Received: 26th April 2021/ Revised: 3rd July 2021/ Accepted: 5th July 2021 

How to Cite: Riandari, F., & Defit, S. (2022). The Application of C4.5 Algorithm for Selecting Scholarship Recipients. 
ComTech: Computer, Mathematics and Engineering Applications, 13(1), 11−21. 

https://doi.org/10.21512/comtech.v13i1.7307

Abstract - The scholarship program is one of 
the promotional techniques used by many universities, 
and the right scholarship award will certainly 
be an attraction for many people. STMIK Pelita 
Nusantara is one of the universities that organizes a 
scholarship program. In the current difficult economic 
conditions, the scholarship program is the target of 
many prospective students who want to continue 
their education in higher education. However, the 
absence of tools to process large amounts of data 
make determining scholarship recipients less effective 
and time-consuming. This situation is seen by the 
fact that some students are still unable to maintain 
the scholarships they receive. In the research, a 
classification model was proposed using the C4.5 
algorithm approach by utilizing past data to facilitate 
the decision making of the scholarship program. This 
classification process produced a decision tree that 
could be used as a decision-making tool. Scholarships 
were awarded based on several criteria: academic 
potential, vocational potential, parents’ income, 
number of dependents, and employment status. Based 
on the data processing results of students who apply 
for scholarships in 2020 with predetermined criteria, 
the highest root is obtained. It consists of node 1 for 
academic potential, node 1.1 for vocational potential, 
and node 1.2 for parental income. The resulting 
decision tree model is expected to help to make 
decisions quickly and on target.

Keywords: C4.5 algorithm, scholarship program, data 
mining, decision tree, data classification  

I. INTRODUCTION

Current technological developments have been 
used as a tool in various fields, such as education, to 
enable teachers to quickly, precisely, and accurately 
process student data. Hence, the purpose of a job can 
be achieved effectively and efficiently (Hidayad, Defit, 
& Sumijan, 2020). Data processing by involving the 
technology in question will certainly be easier when 
associated with the right data processing model. One 
of the ways to process large amounts of data is by data 
mining techniques.

Data mining is an implementation model 
applied to look for patterns based on previous data 
to extract knowledge from large amounts of data 
(Guntur, Santony, & Yuhandri, 2018). The purpose 
of data mining is usually predictive (Dardzinska & 
Zdrodowska, 2020). According to Daryl Pregibon, data 
mining is a mixture of statistics, artificial intelligence, 
and database research which is still developing 
(Sulastri & Gufroni, 2017). Various techniques are 
available in data mining for knowledge extraction, 
including prediction, description, classification, 
estimation, association, grouping and classification 
(Ariawan, 2019; Afrianto, Suseno, & Warsito, 2020).

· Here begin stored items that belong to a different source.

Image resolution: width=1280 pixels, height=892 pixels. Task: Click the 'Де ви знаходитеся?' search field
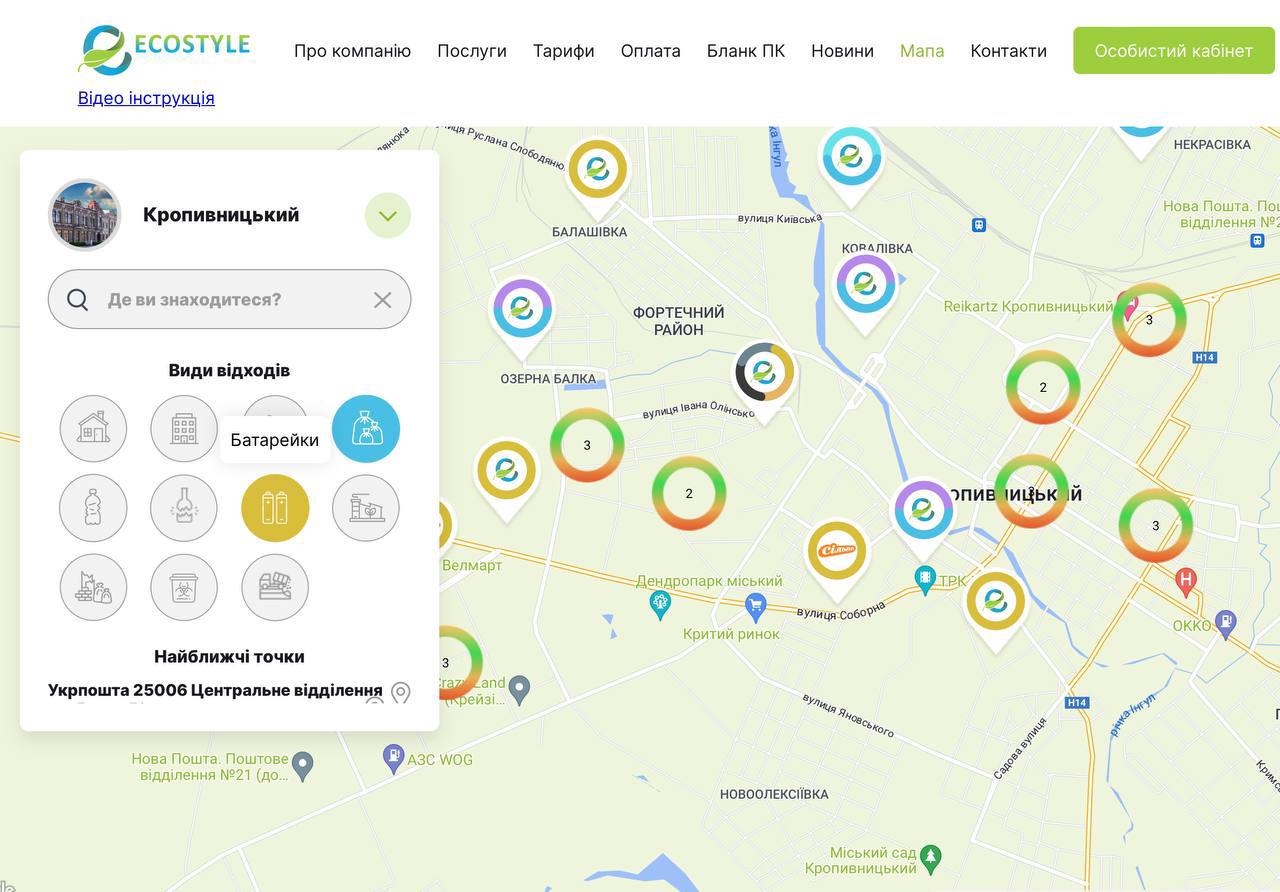pyautogui.click(x=230, y=300)
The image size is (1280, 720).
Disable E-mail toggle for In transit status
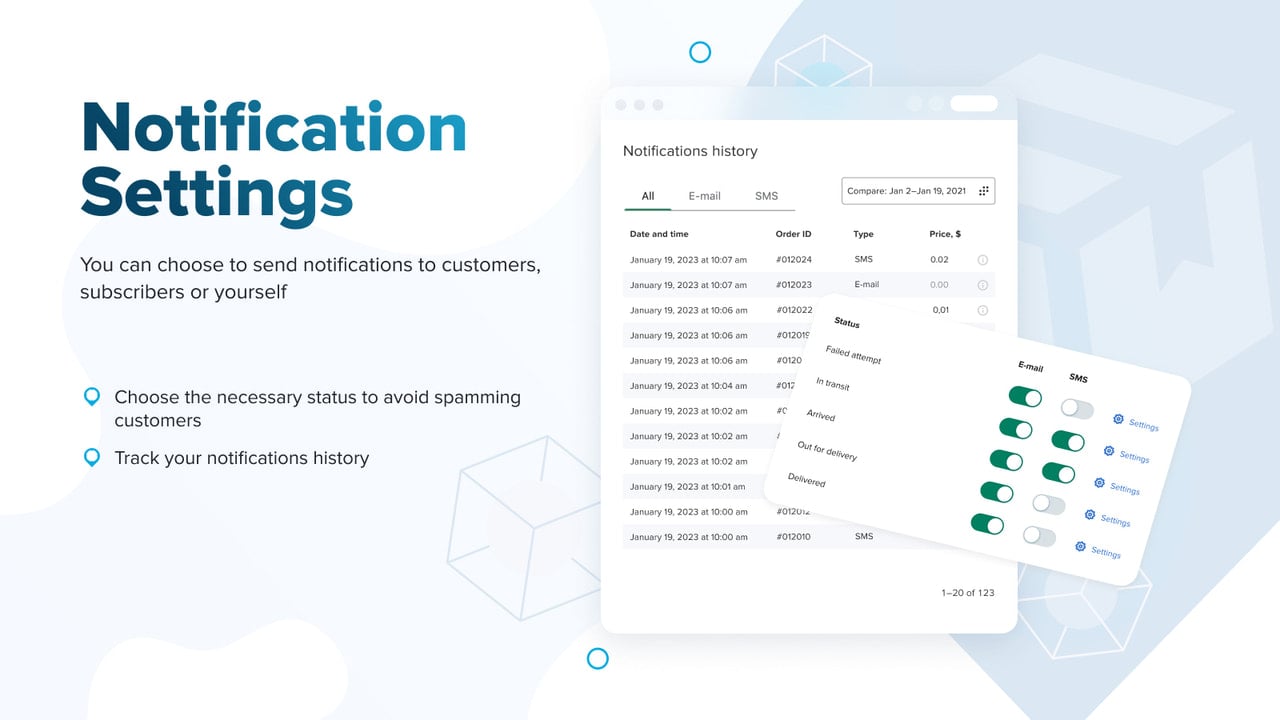pyautogui.click(x=1016, y=428)
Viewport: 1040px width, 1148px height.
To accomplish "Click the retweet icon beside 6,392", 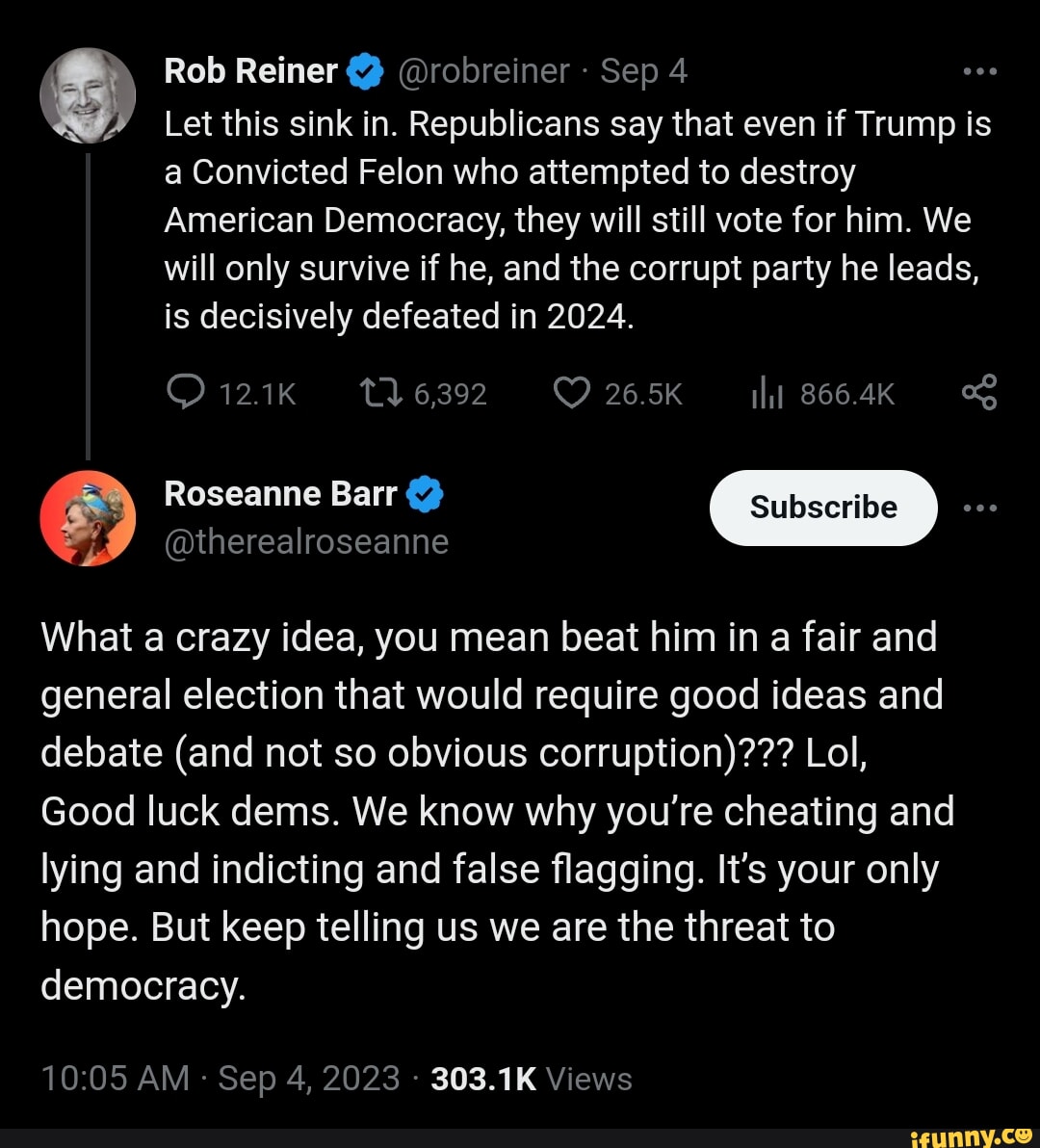I will click(378, 393).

According to Azmi and Dahria (2013), data 
mining is an iterative process that requires human 
interaction to find a new pattern or model that can be 
generalized for the future and useful to carry out an 
action. Data mining has the concept of capturing and 
storing data, converting raw data into information and 
information into knowledge (Condrobimo, Sano, & 
Nindito, 2016). 


12 ComTech: Computer, Mathematics and Engineering Applications, Vol. 13 No. 1 June 2022, 11−21

Data mining is also called Knowledge 
Discovery in Database (KDD) or pattern recognition 
(Hidayad et al., 2020). Data mining includes 
collecting and using historical sources and data to find 
regularities, patterns, or relationships in large datasets 
(Santoso, Hariyadi, & Prayitno, 2016). The process 
includes understanding the application field, making 
target data determined from the raw data contained 
in the database, and preprocessing and cleaning data 
(Virgo, Defit, & Yunus, 2020). The main goal of 
KDD is to extract high-level knowledge from low-
level information (Putra & Defit, 2019). The KDD 
process generally consists of the following steps: 
data selection, data transformation, exploration like 
extraction of knowledge from data, and interpretation 
of results (Dardzinska & Zdrodowska, 2020). Data 
mining has also been implemented to predict students’ 
study periods. The test results show that the error 
rate in predicting students’ study period is only 5% 
(Haryati, Sudarsono, & Suryana, 2015).

Next, classification is finding a model or 
function that differentiates concepts or data classes. 
It aims to predict the class of objects whose class 
labels are unknown based on training data analysis 
(data objects with known class) (Afrianto et al., 
2020). It is also the most commonly applied data 
extraction technique to predict categorical attribute 
values   (discrete or nominal). It uses a set of previously 
classified examples to develop a model to classify 
entire population records with a decision tree or neural 
network-based classification algorithm. The process 
involves two stages, learning and classification. At the 
learning stage, the classification algorithm analyzes 
the training data. At the classification stage, test data 
is used to estimate the accuracy of the classification 
rules. The rules can be applied to the new data tuples 
if the accuracy is acceptable. The classifier training 
algorithm uses pre-classified examples to determine 
the set of parameters required for true discrimination 
and encodes these parameters into the model called 
classifier (Bedregal-Alpaca, Cornejo-Aparicio, 
Zárate-Valderrama, & Yanque-Churo, 2020). 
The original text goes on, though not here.